The capital of Ukraine will forget its transport problems in five years’ time. This is a promise that the Kyiv authorities gave at a recent roundtable on the development of the capital’s transport infrastructure organized by the Kyiv City Administration (KCA) and the Horshenin Institute as part of the project Strategies of Kyiv’s Development until 2025.
Addressing this meeting, KCA Chairman Oleksandr Popov pointed out that the uneven development of civil construction and the road network had created a transport problem which, as the polls show, most Kyivites consider one of the top priorities. According to Popov, the main factors that caused this situation are insufficient care about the development of public transport and a fragmentary approach to the problem of improving the city’s transport flows.
“We have decided to take an integrated approach to these matters,” the KCA head said. So, in his words, the city administration has already begun to work on establishing a new public transport system in Kyiv. A program is being carried out to upgrade the public transport fleet. Under this scheme, the number of buses and trolleybuses will increase by 70 and 50 percent, respectively, while the subway rolling stock will be upgraded by 50 percent within 1,5-2 years.
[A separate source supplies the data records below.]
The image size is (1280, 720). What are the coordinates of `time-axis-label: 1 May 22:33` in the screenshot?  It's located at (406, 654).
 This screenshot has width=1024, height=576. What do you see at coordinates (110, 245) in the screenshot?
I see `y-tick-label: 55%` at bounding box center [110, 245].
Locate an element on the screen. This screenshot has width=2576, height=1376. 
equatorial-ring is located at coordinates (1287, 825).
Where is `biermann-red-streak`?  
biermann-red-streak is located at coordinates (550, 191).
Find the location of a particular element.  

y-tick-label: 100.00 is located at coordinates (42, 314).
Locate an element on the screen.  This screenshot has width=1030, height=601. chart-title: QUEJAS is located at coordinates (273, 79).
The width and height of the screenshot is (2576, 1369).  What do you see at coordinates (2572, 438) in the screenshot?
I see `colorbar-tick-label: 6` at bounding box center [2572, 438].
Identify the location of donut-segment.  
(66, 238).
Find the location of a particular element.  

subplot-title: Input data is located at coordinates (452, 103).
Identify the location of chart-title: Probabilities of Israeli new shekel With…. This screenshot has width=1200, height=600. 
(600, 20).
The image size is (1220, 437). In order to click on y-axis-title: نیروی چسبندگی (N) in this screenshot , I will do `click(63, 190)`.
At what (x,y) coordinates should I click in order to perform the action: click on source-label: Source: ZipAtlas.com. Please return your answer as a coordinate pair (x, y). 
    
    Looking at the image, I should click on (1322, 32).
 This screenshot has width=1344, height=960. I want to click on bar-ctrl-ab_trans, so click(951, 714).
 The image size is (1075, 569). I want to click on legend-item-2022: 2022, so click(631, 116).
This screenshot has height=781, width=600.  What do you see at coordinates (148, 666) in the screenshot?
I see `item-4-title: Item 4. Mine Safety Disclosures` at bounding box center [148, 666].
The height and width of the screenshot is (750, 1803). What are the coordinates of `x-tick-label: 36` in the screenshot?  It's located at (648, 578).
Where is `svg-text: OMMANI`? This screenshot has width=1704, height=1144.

As part of this project, the KCA is planning to sign an agreement with the Kriukiv Railway Car Making Plant on the complete reconstruction and replacement of equipment in 185 metro cars according to Japanese technology, which will cost the city five times less than acquiring a new rolling stock. Today, only 100 out of the 600 cars being used in the Kyiv metro are new.
Carrying out the Kyiv municipal transport updating project, the city authorities also intend to solve some more or less essential problems, so to speak, “on the move,” including the employment of Kyivites and the situation in the capital’s business. “I want to emphasize that Kyiv’s enterprises will also be working on updating the municipal transport fleet. We are negotiating with several Kyiv factories on manufacturing our city’s first tram. It is very important, for it is Kyivites that will be producing it, which will create new jobs and furnish people with wages and social security,” the KCA chair noted.
To add further weight to their promise to settle transport problems within five years, the authorities are saying they are taking some real steps to achieve this goal. For instance, in less than a week’s time a suburban ring railroad will be launched, which has, incidentally, cost the city budget an estimated 180 million hryvnias. The KCA head assured the Kyivites that this “overground metro” would be launched as soon as October 4. The only drawback is it will work during rush hours only – in the morning between 6 a.m. and 9:30 a.m. or 10 a.m. and in the evening between 5 p.m. and 9 p.m.
The city subway will also undergo reconstruction before the end of this year. The central and municipal authorities have promised Kyivites a New Year gift – to unveil the metro station Exhibition Center on December 27. Popov also says one more metro station, Race Course, will have been opened by the end of the next year.
Besides, as the KCA chairman said, another metro line that links Troieshchyna and the Right Bank will be laid within five years. Although this project will be launched next year, Popov stresses that building the Podil-Voskresenka Bridge is the actual start.” I can say that building the bridge is in fact the construction of metro because the first tier of this bridge is a metro line,” the KCA chairman noted. He forecasts that Troieshchyna residents will be traveling by overground metro to the Dnipro’s other bank in three years’ time.
According to the Kyiv City Administration chairman, another important question is the computerized road traffic control system which will at first embrace the downtown and then extend to other parts of Kyiv. The KCA estimates that the implementation of this project in the city center alone will allow intensifying the traffic by an average 15-20 minutes.